Why would I need extra performance optimisation data on iOS that those
wouldn't already show me, for zero cost?

------
kenrose
I'd argue that the charts in Section 4 are _the_ reason to price high. Your
overall revenues are higher.

Joel Spolsky has his article on market segmentation

[http://www.joelonsoftware.com/articles/CamelsandRubberDuckie...](http://www.joelonsoftware.com/articles/CamelsandRubberDuckies.html)

that provides a more thorough treatment of why increasing the price to "near
absurd" levels is actually beneficial from a revenue standpoint.
Unfortunately, Apple's app store as a channel makes it difficult (impossible?)
to provide differentiated pricing (unless you do the classic free / paid with
two apps).

------
rdez6173
When the app is forced to coexist with cheap/freemium applications in the App
Store, it can be easy for consumers to make an apples-to-oranges comparison.
That is, Angry Birds offers a lot of value at $0.99; does this app offer 100x
the value?

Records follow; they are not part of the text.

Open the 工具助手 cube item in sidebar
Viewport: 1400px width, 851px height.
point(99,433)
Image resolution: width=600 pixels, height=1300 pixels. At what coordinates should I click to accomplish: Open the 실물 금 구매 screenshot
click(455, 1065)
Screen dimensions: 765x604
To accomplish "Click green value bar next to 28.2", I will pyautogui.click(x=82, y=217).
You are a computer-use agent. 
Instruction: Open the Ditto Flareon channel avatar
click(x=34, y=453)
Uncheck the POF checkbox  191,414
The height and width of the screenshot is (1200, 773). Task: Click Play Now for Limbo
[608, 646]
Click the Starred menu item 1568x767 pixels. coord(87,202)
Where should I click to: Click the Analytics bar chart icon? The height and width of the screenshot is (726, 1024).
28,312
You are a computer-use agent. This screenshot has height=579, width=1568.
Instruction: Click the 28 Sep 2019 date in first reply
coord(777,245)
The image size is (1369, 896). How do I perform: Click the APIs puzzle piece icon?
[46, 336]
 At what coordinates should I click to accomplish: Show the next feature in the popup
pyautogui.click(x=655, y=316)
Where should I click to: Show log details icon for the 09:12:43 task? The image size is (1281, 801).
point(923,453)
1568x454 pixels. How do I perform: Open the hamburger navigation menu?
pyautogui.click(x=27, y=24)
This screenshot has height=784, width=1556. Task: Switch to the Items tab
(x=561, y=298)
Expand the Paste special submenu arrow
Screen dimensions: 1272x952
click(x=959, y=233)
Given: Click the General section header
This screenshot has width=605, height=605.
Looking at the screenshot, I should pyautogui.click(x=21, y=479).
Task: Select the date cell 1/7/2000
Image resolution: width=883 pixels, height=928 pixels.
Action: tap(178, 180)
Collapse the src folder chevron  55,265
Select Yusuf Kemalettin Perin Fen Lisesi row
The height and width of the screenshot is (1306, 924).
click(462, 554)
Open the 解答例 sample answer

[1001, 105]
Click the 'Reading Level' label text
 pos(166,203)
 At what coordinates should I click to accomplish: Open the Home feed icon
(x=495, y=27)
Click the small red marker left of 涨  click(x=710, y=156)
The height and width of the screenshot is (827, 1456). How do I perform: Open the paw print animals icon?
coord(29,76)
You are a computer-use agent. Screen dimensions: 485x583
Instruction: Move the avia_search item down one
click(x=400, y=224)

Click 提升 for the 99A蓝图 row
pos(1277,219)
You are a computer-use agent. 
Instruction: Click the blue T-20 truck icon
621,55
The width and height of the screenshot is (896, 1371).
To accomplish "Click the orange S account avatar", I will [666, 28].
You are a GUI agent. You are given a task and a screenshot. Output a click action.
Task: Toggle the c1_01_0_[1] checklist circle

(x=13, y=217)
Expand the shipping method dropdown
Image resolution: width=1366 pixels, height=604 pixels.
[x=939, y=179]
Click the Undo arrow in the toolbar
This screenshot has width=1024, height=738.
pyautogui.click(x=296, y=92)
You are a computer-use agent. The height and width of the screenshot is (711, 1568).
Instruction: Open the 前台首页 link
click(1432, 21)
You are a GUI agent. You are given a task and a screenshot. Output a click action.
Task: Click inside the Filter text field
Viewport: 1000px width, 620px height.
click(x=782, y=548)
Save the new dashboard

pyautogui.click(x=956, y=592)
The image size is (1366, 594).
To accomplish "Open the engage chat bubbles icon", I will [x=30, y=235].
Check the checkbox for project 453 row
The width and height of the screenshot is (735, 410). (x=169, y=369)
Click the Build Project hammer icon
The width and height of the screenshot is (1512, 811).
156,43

Is the value comparable? The user comments presented in the article
seem to indicate unreasonable expectations set by the App Store market as to
the value of software.

Perhaps they need to focus more on operating within the constraints of the
market rather than fighting against them. There are several business models
that work, and it doesn't need to be advertising based. They could offer tiers
of functionality that that are priced accordingly. They could make it a
subscription service. They could make make the functionality modular and offer
a la carte in-app upgrades. In addition to all of these, they could offer a
lifetime "platinum" version at $99.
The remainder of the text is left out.